**Exercise**
Please reproduce every line of the material below, requests included, but scale each coordinate in the answers by 1.65 and round to whole numbers, with halves rounding up. Leave the pictures out of your reply.

----

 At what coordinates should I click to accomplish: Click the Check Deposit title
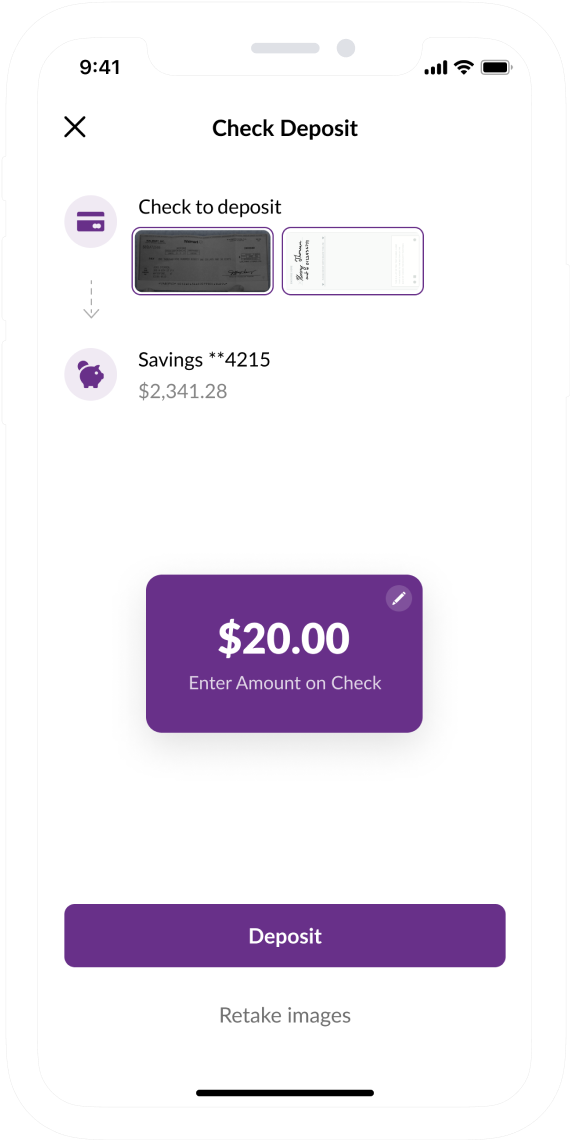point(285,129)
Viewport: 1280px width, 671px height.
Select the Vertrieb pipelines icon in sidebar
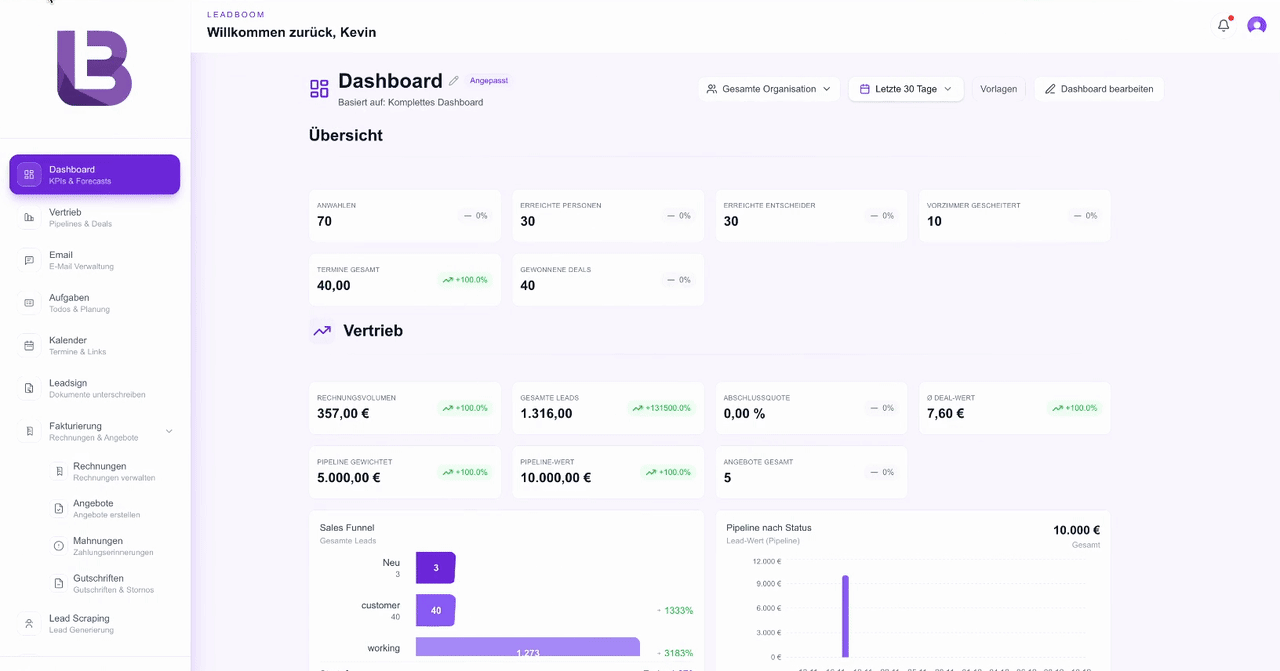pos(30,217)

----

**Solution to the exercise**
 At what coordinates should I click to accomplish: Click the Check Deposit title
point(470,213)
Viewport: 1280px width, 671px height.
Select the Vertrieb pipelines icon in sidebar
pos(50,358)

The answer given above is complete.